* _Aim of the exercise_
Please rewrite everything in the listing from the line containing "Task: Click the 0:07 video duration badge" down to the line containing "Action: point(879,23)", changing "Screen dimensions" to "Screen size" and leaving all else unchanged. Return only those lines.

* _Provided records_
──────────

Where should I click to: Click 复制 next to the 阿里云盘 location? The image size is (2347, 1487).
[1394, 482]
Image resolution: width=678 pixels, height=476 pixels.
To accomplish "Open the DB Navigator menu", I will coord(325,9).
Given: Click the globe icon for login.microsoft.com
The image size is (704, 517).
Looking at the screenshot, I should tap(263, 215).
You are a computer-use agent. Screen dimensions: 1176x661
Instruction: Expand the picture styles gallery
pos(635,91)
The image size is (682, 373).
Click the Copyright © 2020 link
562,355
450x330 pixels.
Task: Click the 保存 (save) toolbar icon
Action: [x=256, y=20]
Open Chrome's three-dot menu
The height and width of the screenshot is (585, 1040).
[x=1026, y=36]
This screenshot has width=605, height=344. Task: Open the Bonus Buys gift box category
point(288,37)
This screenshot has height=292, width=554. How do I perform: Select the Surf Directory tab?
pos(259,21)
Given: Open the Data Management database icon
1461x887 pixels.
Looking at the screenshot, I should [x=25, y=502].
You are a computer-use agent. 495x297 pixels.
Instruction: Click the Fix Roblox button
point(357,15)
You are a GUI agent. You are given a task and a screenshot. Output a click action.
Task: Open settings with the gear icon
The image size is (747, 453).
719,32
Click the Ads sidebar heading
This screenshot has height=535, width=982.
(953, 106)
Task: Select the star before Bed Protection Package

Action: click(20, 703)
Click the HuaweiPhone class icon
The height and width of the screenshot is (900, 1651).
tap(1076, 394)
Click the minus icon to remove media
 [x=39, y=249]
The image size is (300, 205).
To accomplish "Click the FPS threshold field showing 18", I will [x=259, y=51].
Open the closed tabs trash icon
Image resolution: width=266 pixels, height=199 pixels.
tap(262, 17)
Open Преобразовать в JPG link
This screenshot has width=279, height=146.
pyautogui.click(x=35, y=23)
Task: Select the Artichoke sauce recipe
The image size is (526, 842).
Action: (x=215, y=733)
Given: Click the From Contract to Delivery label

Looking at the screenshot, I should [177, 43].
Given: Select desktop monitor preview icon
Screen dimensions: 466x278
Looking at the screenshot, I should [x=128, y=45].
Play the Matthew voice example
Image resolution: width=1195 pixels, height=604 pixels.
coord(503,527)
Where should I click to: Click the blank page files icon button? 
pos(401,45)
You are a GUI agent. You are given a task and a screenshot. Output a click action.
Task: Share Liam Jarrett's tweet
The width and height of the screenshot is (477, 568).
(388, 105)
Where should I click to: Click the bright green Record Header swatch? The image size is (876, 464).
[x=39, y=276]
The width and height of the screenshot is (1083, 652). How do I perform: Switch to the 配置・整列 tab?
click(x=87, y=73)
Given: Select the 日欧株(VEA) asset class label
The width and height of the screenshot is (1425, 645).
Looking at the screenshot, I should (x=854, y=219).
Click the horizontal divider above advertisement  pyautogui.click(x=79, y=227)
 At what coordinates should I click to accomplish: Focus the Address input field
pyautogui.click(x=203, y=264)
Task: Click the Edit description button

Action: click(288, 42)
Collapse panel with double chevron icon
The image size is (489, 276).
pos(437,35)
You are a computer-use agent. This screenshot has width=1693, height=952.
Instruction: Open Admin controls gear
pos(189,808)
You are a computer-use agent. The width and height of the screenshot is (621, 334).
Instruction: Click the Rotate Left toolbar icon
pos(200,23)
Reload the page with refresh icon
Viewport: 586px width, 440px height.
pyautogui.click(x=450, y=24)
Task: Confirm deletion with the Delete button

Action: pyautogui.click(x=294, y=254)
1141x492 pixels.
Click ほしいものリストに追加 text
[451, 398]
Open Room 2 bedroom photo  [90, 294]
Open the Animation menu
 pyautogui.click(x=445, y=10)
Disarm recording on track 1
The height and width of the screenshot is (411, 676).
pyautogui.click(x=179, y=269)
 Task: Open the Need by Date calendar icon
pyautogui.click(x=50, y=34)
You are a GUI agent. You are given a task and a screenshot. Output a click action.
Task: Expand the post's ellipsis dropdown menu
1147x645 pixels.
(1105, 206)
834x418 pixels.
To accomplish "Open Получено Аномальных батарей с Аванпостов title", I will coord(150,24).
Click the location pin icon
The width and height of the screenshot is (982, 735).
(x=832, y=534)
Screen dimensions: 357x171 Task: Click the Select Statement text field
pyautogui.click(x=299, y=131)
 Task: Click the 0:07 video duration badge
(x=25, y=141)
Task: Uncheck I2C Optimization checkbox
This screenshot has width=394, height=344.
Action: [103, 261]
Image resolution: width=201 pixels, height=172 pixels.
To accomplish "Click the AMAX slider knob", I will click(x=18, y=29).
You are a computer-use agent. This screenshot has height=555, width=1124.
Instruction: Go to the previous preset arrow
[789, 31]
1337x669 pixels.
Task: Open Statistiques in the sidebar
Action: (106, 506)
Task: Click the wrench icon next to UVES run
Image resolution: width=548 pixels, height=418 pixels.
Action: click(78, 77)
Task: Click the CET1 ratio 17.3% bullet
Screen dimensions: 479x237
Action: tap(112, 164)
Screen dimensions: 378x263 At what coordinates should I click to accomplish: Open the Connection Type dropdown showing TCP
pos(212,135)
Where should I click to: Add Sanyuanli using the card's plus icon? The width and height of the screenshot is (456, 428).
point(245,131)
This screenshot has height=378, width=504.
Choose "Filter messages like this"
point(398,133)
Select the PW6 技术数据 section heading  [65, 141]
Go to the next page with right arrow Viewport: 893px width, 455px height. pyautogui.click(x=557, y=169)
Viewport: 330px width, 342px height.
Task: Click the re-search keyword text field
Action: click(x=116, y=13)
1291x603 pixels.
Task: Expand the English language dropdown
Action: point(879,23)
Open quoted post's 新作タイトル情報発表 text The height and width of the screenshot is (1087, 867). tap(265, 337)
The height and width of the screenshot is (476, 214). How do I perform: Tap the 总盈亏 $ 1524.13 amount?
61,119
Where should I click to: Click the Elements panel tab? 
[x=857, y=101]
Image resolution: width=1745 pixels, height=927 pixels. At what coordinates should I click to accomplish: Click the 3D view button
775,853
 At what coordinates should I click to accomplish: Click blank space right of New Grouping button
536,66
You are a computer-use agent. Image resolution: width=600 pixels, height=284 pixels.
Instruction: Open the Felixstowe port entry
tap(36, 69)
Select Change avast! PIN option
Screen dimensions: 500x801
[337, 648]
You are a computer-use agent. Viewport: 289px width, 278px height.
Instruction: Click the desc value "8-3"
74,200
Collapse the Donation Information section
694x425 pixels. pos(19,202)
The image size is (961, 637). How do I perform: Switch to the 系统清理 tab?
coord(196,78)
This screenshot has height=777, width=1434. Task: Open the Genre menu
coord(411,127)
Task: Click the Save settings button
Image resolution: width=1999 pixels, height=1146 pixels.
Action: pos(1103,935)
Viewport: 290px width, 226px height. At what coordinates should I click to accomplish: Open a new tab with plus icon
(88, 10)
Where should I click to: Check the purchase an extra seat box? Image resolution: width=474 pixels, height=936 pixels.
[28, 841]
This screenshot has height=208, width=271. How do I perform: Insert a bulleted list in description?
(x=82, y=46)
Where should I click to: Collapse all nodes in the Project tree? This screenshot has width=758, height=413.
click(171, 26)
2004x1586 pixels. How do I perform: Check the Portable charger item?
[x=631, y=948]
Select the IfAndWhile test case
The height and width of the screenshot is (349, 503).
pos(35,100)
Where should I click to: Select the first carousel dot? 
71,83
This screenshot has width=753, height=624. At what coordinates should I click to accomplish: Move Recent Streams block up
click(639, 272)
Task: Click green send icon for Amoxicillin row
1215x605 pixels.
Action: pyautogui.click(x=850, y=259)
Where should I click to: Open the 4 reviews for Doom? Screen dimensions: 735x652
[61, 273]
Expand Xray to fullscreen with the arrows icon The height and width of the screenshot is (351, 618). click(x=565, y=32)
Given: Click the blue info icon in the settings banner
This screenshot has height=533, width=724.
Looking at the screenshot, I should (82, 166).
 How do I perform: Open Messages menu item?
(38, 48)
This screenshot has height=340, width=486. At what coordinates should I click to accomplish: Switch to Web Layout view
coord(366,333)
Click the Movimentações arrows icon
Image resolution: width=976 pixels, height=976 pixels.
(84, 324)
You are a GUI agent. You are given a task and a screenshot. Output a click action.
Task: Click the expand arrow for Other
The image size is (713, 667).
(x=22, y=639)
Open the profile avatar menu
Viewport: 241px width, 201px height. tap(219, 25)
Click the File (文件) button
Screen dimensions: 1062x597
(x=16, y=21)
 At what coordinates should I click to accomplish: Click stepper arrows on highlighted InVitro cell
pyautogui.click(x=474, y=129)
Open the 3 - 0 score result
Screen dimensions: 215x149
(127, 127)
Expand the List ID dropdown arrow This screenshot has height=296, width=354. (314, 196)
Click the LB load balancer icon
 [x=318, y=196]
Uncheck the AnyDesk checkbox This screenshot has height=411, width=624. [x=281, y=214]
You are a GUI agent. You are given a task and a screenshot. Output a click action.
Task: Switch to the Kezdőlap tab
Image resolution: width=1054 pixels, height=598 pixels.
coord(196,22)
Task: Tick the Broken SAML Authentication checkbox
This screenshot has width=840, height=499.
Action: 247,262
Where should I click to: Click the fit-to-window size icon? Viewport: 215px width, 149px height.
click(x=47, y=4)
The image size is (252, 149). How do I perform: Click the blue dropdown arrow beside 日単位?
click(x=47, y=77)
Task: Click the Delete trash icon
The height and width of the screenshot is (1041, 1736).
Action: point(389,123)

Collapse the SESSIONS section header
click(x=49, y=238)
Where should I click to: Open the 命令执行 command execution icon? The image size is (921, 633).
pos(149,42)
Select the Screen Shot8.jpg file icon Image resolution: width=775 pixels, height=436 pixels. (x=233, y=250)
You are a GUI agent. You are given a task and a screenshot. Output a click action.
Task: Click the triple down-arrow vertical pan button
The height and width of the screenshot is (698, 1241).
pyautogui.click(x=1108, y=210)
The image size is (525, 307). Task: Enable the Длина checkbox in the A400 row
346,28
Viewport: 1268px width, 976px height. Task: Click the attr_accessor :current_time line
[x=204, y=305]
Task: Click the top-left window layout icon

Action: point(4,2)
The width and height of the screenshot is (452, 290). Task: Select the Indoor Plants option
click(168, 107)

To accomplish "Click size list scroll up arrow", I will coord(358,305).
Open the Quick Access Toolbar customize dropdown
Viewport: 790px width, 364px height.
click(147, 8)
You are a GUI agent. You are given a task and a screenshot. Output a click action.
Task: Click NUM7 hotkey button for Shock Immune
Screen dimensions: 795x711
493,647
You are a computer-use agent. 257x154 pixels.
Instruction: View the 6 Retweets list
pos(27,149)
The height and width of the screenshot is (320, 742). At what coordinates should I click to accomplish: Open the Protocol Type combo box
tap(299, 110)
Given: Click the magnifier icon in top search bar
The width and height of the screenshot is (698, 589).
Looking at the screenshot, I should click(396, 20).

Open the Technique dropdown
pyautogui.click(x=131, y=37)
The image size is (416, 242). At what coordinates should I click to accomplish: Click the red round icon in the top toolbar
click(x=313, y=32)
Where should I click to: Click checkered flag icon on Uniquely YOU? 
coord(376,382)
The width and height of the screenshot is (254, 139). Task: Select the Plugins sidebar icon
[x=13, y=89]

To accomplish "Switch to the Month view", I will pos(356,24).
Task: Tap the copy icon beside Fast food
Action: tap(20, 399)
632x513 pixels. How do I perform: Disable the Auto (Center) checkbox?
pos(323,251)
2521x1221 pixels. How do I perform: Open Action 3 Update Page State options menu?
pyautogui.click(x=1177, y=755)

──────────

* _Solution to the exercise_
 Task: Click the 0:07 video duration badge
(x=25, y=141)
Task: Uncheck I2C Optimization checkbox
This screenshot has width=394, height=344.
Action: [103, 261]
Image resolution: width=201 pixels, height=172 pixels.
To accomplish "Click the AMAX slider knob", I will click(x=18, y=29).
You are a computer-use agent. This screenshot has height=555, width=1124.
Instruction: Go to the previous preset arrow
[789, 31]
1337x669 pixels.
Task: Open Statistiques in the sidebar
Action: (106, 506)
Task: Click the wrench icon next to UVES run
Image resolution: width=548 pixels, height=418 pixels.
Action: click(78, 77)
Task: Click the CET1 ratio 17.3% bullet
Screen size: 479x237
Action: tap(112, 164)
Screen size: 378x263 At what coordinates should I click to accomplish: Open the Connection Type dropdown showing TCP
pos(212,135)
Where should I click to: Add Sanyuanli using the card's plus icon? The width and height of the screenshot is (456, 428).
point(245,131)
This screenshot has height=378, width=504.
Choose "Filter messages like this"
point(398,133)
Select the PW6 技术数据 section heading  [65, 141]
Go to the next page with right arrow Viewport: 893px width, 455px height. pyautogui.click(x=557, y=169)
Viewport: 330px width, 342px height.
Task: Click the re-search keyword text field
Action: click(x=116, y=13)
1291x603 pixels.
Task: Expand the English language dropdown
Action: point(879,23)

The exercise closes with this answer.